School of Mathematical Sciences, University of Chinese Academy of Sciences, Beijing 100049, China.
J Mol Cell Biol. 2021 Apr 10;13(1):29-40. doi: 10.1093/jmcb/mjaa052.
Single-cell RNA sequencing (scRNA-seq) provides a powerful tool to determine expression patterns of thousands of individual cells. However, the analysis of scRNA-seq data remains a computational challenge due to the high technical noise such as the presence of dropout events that lead to a large proportion of zeros for expressed genes. Taking into account the cell heterogeneity and the relationship between dropout rate and expected expression level, we present a cell sub-population based bounded low-rank (PBLR) method to impute the dropouts of scRNA-seq data. Through application to both simulated and real scRNA-seq datasets, PBLR is shown to be effective in recovering dropout events, and it can dramatically improve the low-dimensional representation and the recovery of gene‒gene relationships masked by dropout events compared to several state-of-the-art methods. Moreover, PBLR also detects accurate and robust cell sub-populations automatically, shedding light on its flexibility and generality for scRNA-seq data analysis.

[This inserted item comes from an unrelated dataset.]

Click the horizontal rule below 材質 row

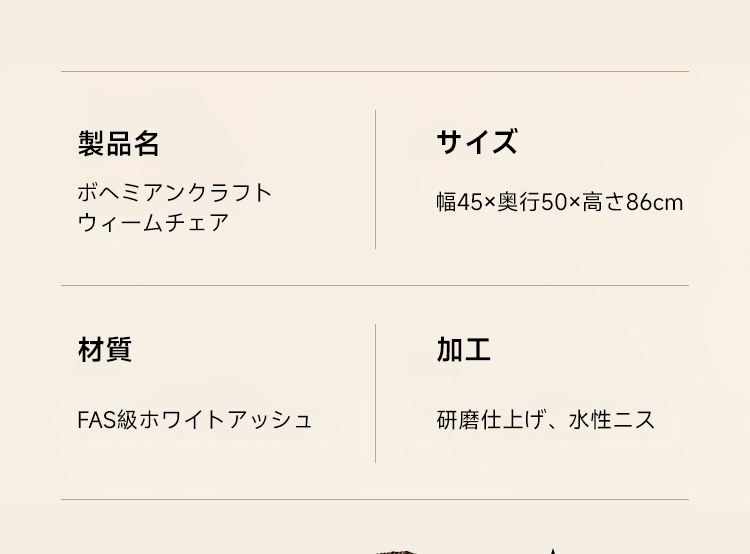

单细胞 RNA 测序 (scRNA-seq) 提供了一种强大的工具,可以确定数千个单个细胞的表达模式。然而,由于技术噪声高,如存在缺失事件,导致表达基因的大量零值,因此 scRNA-seq 数据的分析仍然是一个计算挑战。考虑到细胞异质性以及缺失率和预期表达水平之间的关系,我们提出了一种基于细胞亚群的有界低秩 (PBLR) 方法来推断 scRNA-seq 数据的缺失值。通过对模拟和真实 scRNA-seq 数据集的应用,PBLR 被证明在恢复缺失事件方面非常有效,与几种最先进的方法相比,它可以显著改善由缺失事件掩盖的低维表示和基因-基因关系的恢复。此外,PBLR 还可以自动检测准确和稳健的细胞亚群,这表明它在 scRNA-seq 数据分析方面具有灵活性和通用性。